Oleh: Dr. Kurtubi
Dengan meluruskan pengelolaan aset sumber daya alam (SDA) minyak dan gas bumi (migas)serta mineral dan batubara (minerba) sesuai konstitusi UUD 1945 Pasal 33.
Undang-Undang Migas No.22 Tahun 2001 yang di-endorce oleh International Monetary Fund (IMF) ketika terjadi krisis moneter. Namun, RUU-nya disusun oleh anak bangsa sendiri. Menjadi penyebab terus menurunnya produksi migas selama dua dekade.
Karena UU ini mencabut UU Mgas No.44/Prp/1960 dan UU Pertamina No.8 Tahun 1971 yang sudah sesuai dengan konstitusi dan terbukti berhasil membawa sektor migas menjadi sumber utama penerimaan APBN dan pencapaian pertumbuhan ekonomi tertinggi Indonesia sebesar 9,8 persen–ketika produksi migas dan harga minyak dunia tinggi.
Selain UU Migas No.22 Tahun 2001 inkonstitusional, karena belasan pasalnya sudah dicabut oleh Mahkamah Konstitusi (MK). Namun hingga hari ini, UU Migas No.22 Tahun 2001 masih tetap dibiarkan berlaku. Padahal semua presiden RI ketika dilantik bersumpah untuk mentaati konstitusi UUD 1945 yang di dalamnya ada Pasal 33.
Sedangkan UU Minerba No.3 Tahun 2020 hingga hari ini menggunakan sistem konsesi Izin Usaha Pertambangan (IUP) dan Kontrak Karya (KK), yang merupakan sistem zaman kolonial, tidak sesuai dengan konstitusi UUD 1945 Pasal 33.

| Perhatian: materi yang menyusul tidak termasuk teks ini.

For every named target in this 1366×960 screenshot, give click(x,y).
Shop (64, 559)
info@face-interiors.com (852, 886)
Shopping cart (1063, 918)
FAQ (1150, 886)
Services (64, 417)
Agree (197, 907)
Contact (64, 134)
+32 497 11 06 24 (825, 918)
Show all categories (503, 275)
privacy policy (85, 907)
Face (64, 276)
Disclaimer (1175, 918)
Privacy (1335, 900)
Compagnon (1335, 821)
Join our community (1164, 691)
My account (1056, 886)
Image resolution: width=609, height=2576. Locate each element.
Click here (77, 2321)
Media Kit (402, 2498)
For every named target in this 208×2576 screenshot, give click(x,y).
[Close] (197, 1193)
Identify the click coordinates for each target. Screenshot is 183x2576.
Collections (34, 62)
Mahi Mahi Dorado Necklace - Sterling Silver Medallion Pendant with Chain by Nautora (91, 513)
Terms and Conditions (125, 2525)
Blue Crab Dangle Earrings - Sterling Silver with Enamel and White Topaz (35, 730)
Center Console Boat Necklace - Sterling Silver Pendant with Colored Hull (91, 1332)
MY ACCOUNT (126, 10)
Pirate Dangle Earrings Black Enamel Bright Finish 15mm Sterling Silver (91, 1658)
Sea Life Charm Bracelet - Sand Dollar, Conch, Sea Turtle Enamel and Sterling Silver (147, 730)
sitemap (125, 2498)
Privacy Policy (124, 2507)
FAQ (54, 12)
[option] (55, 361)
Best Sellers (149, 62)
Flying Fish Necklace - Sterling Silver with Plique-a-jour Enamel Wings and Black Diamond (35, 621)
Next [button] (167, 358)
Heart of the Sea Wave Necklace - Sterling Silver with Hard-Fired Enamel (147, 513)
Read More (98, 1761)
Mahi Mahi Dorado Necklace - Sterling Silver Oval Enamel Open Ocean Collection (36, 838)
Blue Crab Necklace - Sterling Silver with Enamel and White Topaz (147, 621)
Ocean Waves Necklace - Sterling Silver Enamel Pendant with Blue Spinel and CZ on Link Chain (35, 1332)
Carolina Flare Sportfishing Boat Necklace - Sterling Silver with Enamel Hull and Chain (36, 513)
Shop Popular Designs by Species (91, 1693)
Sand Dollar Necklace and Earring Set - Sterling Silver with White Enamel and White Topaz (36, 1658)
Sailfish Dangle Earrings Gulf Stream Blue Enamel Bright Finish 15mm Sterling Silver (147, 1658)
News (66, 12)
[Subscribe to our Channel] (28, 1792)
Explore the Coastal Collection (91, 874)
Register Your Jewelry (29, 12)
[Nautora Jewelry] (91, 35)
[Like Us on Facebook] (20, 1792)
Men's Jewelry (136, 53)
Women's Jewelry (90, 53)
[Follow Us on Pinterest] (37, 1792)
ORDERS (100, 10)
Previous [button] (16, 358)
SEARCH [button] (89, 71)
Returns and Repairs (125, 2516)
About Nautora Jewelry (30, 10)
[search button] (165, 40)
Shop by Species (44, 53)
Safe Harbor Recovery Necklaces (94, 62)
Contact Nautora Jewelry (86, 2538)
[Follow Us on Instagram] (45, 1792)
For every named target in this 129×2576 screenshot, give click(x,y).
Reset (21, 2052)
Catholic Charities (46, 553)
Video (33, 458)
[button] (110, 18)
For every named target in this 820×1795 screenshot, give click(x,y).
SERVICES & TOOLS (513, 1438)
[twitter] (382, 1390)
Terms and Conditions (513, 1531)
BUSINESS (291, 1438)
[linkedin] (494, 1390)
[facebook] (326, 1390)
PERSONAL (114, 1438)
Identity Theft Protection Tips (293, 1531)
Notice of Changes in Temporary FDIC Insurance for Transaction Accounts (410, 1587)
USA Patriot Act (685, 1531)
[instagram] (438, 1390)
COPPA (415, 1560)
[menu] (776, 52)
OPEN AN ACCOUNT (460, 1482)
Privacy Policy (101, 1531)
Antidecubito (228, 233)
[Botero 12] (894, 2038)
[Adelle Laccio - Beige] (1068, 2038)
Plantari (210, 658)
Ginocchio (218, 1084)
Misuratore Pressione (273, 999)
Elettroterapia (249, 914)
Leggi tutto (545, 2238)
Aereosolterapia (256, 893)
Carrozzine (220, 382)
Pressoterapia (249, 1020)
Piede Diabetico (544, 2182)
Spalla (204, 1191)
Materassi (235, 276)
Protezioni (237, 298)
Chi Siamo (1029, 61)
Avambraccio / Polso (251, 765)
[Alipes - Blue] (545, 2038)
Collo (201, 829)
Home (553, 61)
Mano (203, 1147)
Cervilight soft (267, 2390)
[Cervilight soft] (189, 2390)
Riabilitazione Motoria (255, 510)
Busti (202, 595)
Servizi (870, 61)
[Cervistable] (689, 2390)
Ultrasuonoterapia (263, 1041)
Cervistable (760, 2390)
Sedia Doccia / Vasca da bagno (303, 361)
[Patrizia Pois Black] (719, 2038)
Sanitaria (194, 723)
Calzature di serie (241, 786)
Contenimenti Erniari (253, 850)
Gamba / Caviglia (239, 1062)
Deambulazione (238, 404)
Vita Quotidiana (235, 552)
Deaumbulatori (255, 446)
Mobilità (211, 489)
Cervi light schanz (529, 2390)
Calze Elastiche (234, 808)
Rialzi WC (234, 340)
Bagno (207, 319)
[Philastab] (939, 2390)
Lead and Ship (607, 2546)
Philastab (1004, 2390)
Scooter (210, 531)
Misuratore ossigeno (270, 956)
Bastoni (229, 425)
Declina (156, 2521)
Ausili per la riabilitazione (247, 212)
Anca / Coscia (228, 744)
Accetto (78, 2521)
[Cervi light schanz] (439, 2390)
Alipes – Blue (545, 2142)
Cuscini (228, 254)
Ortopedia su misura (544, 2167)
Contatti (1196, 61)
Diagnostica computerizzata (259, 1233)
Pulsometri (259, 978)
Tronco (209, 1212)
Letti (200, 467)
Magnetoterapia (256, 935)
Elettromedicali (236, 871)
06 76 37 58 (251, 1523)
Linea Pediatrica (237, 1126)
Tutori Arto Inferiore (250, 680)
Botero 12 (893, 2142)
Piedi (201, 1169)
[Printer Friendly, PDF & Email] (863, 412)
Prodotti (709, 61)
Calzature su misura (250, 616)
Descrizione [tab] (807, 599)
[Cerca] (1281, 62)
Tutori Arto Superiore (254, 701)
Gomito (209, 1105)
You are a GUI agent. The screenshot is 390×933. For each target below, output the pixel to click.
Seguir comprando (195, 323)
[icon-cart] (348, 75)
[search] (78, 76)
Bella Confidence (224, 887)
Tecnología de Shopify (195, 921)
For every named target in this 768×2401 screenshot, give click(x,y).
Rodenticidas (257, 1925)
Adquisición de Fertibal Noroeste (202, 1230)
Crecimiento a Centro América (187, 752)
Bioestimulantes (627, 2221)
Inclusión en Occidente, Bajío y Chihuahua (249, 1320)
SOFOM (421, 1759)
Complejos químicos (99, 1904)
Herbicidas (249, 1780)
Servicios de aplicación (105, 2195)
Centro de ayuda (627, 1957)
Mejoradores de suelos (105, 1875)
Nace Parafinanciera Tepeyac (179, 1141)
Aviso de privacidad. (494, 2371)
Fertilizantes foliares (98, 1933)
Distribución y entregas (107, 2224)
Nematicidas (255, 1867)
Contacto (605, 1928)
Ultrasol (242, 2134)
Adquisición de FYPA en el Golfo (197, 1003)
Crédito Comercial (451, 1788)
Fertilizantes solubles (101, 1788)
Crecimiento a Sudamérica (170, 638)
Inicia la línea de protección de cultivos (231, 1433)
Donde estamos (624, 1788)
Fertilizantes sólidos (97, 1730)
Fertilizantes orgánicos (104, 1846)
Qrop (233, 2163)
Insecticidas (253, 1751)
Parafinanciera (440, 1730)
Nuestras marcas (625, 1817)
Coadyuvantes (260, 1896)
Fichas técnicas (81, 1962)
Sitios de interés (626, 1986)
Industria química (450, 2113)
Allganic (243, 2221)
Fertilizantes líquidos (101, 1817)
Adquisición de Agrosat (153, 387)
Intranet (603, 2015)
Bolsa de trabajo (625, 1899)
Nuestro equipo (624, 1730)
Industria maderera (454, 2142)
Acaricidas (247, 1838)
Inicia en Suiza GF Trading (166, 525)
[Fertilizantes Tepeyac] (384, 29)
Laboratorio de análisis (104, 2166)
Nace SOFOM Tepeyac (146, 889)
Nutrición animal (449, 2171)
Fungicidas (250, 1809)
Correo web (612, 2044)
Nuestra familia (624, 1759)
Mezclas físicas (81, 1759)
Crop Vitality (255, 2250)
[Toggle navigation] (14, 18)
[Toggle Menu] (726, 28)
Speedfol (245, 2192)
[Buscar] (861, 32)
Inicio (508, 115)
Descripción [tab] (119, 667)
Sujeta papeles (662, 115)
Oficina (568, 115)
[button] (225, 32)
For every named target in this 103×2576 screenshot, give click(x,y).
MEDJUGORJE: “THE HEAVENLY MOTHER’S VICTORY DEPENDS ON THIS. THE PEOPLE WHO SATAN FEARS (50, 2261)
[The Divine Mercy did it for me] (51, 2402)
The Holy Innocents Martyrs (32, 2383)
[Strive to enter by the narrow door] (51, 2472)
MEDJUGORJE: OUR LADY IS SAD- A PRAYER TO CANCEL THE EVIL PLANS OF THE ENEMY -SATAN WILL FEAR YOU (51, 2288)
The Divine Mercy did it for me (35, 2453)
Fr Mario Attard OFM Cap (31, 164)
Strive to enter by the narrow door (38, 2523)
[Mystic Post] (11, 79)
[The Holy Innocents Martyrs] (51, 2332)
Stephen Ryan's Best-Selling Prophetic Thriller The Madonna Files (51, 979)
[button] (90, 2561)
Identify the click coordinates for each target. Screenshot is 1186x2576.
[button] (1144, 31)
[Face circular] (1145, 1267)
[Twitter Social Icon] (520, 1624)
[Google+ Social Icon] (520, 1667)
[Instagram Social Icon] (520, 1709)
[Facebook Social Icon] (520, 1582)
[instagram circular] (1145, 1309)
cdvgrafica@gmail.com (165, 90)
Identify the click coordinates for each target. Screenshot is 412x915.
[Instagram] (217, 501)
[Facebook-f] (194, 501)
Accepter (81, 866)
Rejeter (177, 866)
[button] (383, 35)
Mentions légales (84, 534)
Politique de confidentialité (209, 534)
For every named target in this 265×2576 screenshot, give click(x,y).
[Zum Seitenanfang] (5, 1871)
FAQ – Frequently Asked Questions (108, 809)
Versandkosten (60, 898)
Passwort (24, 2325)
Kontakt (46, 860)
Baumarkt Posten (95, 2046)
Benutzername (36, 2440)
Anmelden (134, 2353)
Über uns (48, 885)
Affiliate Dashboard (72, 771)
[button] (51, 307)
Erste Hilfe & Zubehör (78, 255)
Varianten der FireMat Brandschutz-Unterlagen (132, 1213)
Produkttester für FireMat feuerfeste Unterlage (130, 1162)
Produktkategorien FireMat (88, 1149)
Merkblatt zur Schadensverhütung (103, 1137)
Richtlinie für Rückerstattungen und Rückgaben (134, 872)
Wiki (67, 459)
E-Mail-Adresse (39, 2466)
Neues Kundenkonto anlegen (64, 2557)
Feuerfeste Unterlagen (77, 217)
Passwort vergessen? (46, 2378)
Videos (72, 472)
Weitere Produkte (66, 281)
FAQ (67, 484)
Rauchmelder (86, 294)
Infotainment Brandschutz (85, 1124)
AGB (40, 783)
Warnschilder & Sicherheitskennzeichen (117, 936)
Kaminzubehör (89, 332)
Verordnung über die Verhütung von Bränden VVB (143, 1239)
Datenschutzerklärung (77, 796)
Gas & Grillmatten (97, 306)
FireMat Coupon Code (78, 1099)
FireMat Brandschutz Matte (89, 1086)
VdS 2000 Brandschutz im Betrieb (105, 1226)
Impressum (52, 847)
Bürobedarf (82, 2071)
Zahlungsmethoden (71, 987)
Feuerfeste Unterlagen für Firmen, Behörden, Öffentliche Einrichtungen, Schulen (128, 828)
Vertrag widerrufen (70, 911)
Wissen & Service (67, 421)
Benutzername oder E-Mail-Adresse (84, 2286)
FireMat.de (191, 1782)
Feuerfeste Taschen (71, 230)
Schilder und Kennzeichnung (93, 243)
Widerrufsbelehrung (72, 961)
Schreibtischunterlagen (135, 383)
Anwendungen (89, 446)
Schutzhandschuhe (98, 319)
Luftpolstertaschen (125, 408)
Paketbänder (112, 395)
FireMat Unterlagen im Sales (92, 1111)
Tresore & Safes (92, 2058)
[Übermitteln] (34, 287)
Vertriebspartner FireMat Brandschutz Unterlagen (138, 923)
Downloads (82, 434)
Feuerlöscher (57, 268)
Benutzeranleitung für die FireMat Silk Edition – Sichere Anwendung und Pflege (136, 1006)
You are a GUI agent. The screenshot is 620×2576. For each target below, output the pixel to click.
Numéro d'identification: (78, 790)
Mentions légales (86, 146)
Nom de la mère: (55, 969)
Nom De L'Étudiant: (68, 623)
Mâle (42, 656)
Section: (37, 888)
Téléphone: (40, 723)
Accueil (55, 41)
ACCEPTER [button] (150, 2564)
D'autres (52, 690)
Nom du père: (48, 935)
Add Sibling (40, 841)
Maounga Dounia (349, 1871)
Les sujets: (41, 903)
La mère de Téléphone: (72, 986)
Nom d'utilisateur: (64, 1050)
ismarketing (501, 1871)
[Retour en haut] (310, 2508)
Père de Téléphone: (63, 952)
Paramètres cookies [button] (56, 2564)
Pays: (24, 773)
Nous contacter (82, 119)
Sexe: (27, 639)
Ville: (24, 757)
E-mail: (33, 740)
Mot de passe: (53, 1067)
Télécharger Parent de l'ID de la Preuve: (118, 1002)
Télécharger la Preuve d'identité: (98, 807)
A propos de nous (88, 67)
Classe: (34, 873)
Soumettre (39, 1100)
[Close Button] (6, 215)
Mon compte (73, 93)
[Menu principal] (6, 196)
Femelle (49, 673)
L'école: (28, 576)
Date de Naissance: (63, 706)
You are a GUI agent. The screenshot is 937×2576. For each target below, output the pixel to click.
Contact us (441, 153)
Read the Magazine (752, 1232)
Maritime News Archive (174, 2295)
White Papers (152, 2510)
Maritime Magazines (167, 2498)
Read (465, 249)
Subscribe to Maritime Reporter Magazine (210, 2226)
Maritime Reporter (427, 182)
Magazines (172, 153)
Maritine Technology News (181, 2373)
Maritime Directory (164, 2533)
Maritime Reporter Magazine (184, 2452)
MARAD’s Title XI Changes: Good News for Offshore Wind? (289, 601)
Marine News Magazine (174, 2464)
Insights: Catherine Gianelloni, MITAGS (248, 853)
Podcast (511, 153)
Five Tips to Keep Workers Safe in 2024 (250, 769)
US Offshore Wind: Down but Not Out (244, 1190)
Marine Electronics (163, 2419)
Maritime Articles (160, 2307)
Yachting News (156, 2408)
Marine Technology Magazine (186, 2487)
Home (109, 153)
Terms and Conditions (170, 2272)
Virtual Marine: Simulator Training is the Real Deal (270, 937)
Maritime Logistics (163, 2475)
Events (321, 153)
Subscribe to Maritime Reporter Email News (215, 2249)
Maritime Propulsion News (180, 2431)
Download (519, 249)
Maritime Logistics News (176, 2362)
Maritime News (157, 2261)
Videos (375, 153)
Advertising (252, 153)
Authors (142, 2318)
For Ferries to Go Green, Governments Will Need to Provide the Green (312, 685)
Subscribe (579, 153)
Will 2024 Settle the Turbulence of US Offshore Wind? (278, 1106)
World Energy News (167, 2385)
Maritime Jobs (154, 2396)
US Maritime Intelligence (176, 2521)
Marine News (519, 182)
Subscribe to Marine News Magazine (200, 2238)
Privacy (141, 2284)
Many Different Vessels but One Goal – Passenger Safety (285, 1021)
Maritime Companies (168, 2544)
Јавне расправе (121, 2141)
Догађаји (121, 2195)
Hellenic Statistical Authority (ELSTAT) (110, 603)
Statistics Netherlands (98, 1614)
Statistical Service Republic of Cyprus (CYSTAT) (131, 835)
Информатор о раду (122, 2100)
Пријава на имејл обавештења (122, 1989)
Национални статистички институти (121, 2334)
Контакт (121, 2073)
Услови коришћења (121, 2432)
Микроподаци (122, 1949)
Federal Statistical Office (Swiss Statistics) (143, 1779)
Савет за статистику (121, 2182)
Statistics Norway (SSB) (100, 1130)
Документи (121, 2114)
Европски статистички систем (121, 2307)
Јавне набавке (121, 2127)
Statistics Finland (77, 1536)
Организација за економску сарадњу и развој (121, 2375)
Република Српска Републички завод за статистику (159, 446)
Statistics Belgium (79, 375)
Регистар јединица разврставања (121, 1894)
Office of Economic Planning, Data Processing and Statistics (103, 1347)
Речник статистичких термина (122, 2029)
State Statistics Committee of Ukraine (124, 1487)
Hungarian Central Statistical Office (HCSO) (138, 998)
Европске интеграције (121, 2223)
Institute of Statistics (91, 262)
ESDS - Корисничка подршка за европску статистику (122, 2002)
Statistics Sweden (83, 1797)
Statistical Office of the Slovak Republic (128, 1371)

Dalam Forum Konferensi Guru Besar Indonesia ke IV di Makassar tahun 2012, saya telah paparkan penyebab hilangnya kedaulatan negara atas aset atau kekayaan SDA migas dan minerba. Penyebab pertama, hubungan dengan investor migas dan tambang dikembangkan atas dasar pola hubungan Business to Government (B to G). Pemerintah berkontrak dengan pihak investor (perusahaan asing/swasta).
Kedua, adanya penafsiran atas kata “dikuasai” negara dalam Pasal 33 UUD 1945 yang tidak diartikan sebagai “dimiliki negara”.
Ketiga, BUMN migas dan tambang terkait yang mestinya mewakili negara dalam memegang hak kepemilikan dan pengelolaan, statusnya justru disamakan dengan investor asing dan swasta.